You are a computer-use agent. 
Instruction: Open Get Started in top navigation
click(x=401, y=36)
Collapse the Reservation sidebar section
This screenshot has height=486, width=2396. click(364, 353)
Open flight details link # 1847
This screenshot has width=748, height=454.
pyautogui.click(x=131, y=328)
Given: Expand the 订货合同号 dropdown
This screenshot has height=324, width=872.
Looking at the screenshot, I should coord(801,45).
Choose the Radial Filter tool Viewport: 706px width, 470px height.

**Work task:** Produce an exact copy of the whole listing.

**Output:**
You are a computer-use agent. 
Instruction: Open Get Started in top navigation
click(x=401, y=36)
Collapse the Reservation sidebar section
This screenshot has height=486, width=2396. click(364, 353)
Open flight details link # 1847
This screenshot has width=748, height=454.
pyautogui.click(x=131, y=328)
Given: Expand the 订货合同号 dropdown
This screenshot has height=324, width=872.
Looking at the screenshot, I should coord(801,45).
Choose the Radial Filter tool Viewport: 706px width, 470px height.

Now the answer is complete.